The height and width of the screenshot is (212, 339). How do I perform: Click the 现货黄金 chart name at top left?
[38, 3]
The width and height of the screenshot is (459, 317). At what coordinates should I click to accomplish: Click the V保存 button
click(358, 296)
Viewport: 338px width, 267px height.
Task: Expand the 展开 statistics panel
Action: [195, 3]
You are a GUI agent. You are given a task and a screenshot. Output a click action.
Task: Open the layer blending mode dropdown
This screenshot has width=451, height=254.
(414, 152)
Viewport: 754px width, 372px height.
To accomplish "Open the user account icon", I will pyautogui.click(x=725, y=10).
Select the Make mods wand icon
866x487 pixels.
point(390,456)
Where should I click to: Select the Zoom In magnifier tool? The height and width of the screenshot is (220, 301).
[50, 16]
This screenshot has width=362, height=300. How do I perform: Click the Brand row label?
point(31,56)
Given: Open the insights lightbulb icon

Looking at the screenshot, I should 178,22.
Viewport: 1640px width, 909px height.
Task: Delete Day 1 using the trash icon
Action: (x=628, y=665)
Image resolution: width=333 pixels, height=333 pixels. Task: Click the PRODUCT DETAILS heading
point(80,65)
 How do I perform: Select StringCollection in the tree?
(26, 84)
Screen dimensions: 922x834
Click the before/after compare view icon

####

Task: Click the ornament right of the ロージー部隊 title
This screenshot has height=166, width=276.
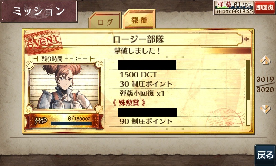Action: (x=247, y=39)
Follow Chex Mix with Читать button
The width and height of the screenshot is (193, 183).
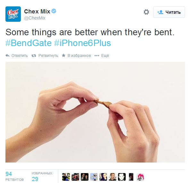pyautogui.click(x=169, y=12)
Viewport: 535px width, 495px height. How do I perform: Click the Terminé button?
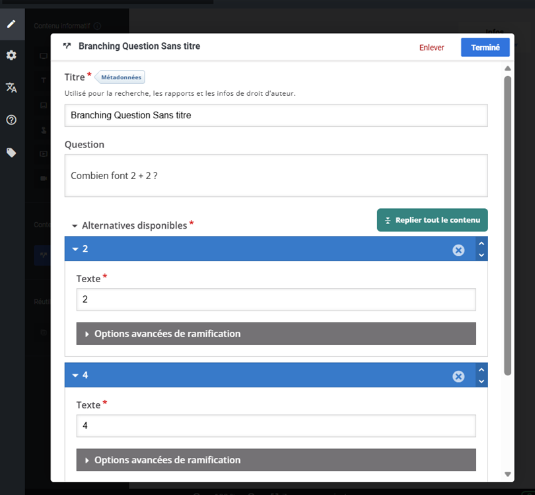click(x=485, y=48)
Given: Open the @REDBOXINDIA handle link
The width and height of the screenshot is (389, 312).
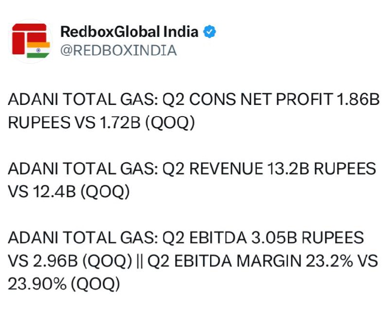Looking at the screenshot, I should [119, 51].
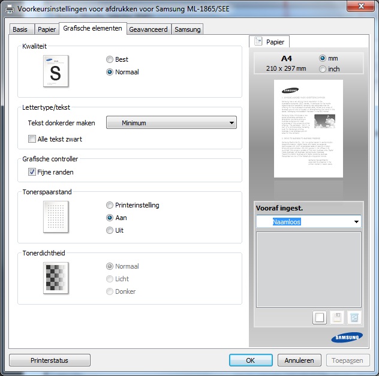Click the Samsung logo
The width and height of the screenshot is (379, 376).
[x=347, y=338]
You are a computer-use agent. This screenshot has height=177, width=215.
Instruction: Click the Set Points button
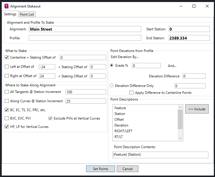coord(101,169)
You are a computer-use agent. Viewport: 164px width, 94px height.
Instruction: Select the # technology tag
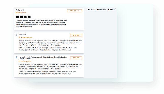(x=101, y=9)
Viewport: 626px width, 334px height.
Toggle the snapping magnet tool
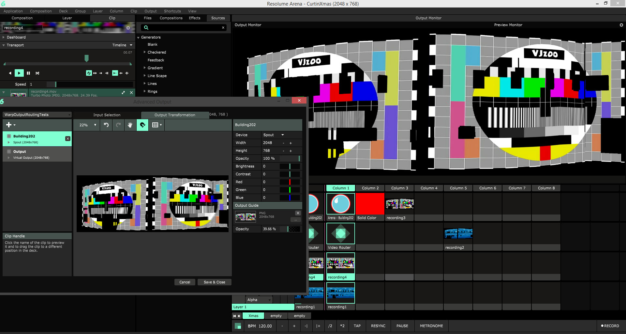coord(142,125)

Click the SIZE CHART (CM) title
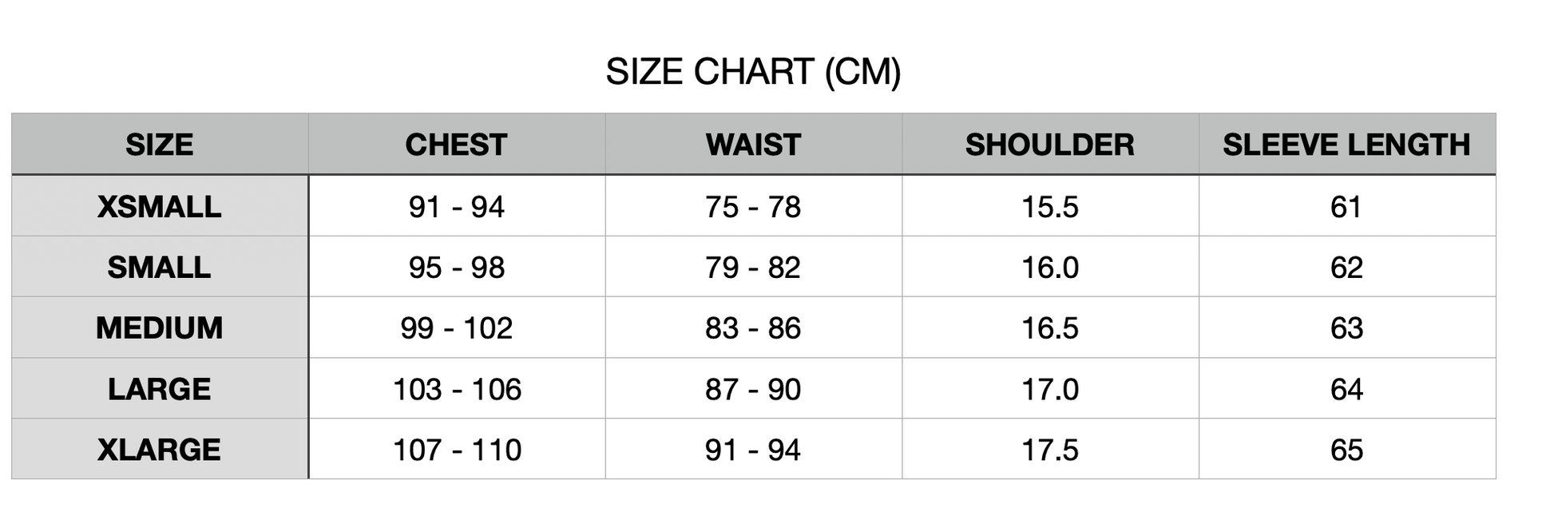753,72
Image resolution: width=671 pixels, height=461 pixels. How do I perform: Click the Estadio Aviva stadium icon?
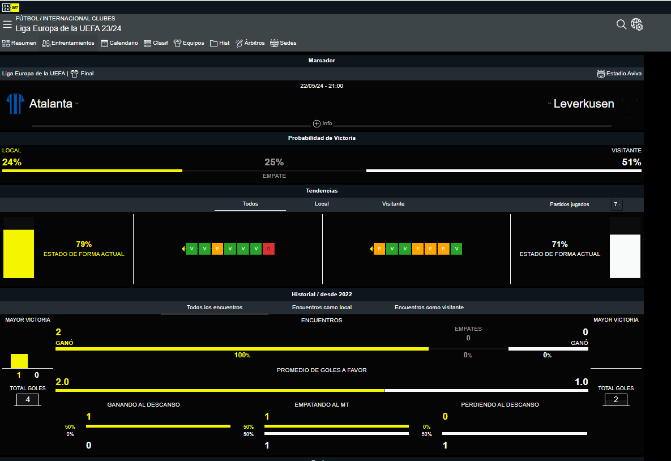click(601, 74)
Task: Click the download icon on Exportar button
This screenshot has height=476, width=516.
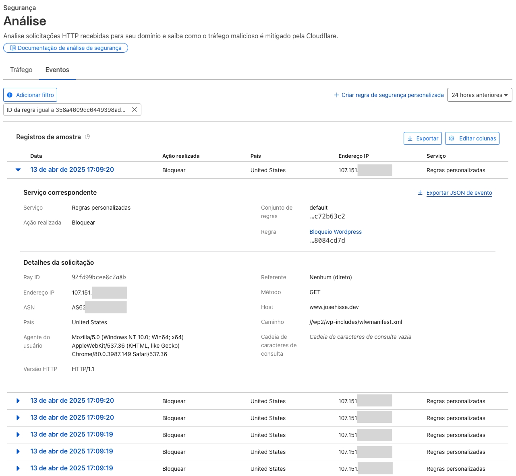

####

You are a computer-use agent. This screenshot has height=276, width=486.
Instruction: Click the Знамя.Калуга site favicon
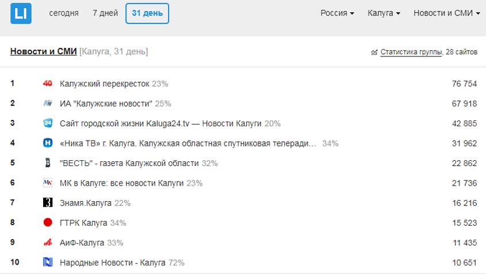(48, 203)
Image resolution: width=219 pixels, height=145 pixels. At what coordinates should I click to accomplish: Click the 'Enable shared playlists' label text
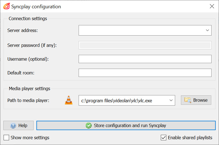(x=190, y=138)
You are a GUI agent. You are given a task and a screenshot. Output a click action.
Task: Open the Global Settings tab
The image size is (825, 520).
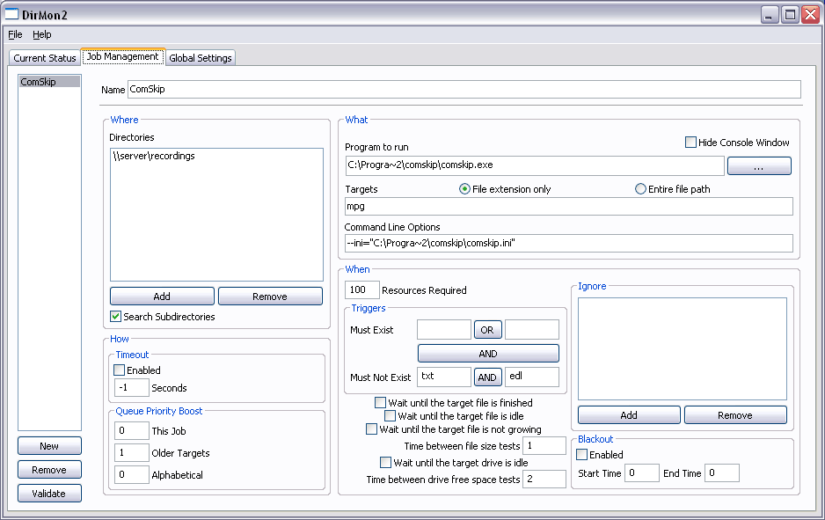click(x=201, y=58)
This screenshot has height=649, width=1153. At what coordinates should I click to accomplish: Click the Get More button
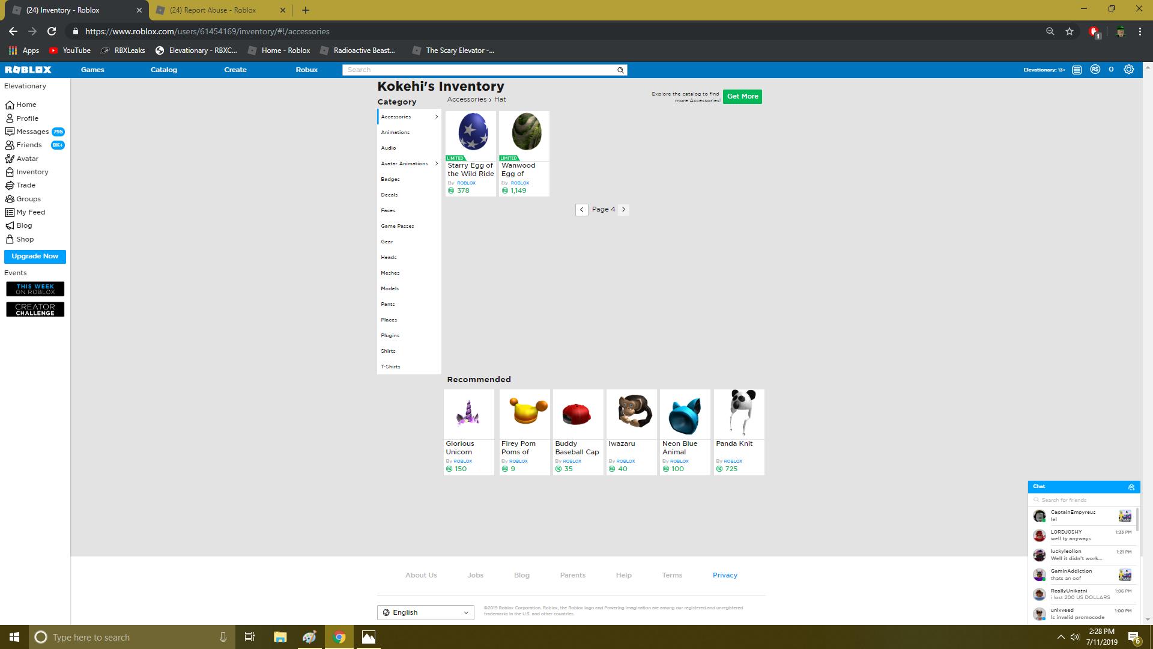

####

## Brief
Starting with the line that contains "Task: Click the download" and going on through the line that contains "This screenshot has height=476, width=516.", write those lines out again with "download" swapped for "save" and everything else left as it is.

## Exercise output
Task: Click the save icon on Exportar button
This screenshot has height=476, width=516.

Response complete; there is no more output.